Reproduce the records word for word, starting at the line that contains "Task: Click the blue UBC Broadcast header bar" and ending with the last line of the records.
BEGIN Information given
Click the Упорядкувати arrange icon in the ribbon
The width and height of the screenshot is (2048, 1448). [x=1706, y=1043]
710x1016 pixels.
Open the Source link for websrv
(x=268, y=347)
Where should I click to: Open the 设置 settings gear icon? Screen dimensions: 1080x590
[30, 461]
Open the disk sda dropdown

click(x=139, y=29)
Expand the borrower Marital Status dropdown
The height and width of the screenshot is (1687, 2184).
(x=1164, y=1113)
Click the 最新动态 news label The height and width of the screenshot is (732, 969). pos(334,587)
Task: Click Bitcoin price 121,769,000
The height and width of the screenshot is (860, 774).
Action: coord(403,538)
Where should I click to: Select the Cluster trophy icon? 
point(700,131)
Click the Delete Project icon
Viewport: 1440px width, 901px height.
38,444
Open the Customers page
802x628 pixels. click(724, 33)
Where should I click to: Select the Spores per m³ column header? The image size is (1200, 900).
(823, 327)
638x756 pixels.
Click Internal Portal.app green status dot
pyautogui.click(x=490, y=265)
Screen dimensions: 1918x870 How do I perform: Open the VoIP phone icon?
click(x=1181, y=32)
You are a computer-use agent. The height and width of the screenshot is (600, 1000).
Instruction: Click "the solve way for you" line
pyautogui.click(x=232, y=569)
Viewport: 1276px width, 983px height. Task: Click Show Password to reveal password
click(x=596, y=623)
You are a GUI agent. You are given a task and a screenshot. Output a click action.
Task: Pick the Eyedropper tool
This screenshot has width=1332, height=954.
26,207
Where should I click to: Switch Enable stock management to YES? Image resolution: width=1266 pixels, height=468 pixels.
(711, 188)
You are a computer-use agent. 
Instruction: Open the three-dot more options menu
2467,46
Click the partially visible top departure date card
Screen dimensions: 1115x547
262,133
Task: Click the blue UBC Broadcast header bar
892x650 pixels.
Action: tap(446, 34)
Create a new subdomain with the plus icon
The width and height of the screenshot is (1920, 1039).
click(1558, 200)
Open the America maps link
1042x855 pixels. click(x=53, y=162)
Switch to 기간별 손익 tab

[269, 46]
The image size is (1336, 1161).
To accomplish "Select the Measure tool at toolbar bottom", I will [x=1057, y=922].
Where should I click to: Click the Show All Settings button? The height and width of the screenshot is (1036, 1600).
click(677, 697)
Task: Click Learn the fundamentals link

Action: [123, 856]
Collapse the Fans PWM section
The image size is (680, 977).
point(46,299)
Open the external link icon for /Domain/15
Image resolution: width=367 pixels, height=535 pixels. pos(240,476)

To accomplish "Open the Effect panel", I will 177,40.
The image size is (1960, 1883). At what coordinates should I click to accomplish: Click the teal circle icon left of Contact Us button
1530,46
END Information given
» Reply:
Task: Click the blue UBC Broadcast header bar
892x650 pixels.
Action: tap(446, 34)
Create a new subdomain with the plus icon
The width and height of the screenshot is (1920, 1039).
click(1558, 200)
Open the America maps link
1042x855 pixels. click(x=53, y=162)
Switch to 기간별 손익 tab

[269, 46]
The image size is (1336, 1161).
To accomplish "Select the Measure tool at toolbar bottom", I will [x=1057, y=922].
Where should I click to: Click the Show All Settings button? The height and width of the screenshot is (1036, 1600).
click(677, 697)
Task: Click Learn the fundamentals link

Action: [123, 856]
Collapse the Fans PWM section
The image size is (680, 977).
point(46,299)
Open the external link icon for /Domain/15
Image resolution: width=367 pixels, height=535 pixels. pos(240,476)

To accomplish "Open the Effect panel", I will 177,40.
The image size is (1960, 1883). At what coordinates should I click to accomplish: Click the teal circle icon left of Contact Us button
1530,46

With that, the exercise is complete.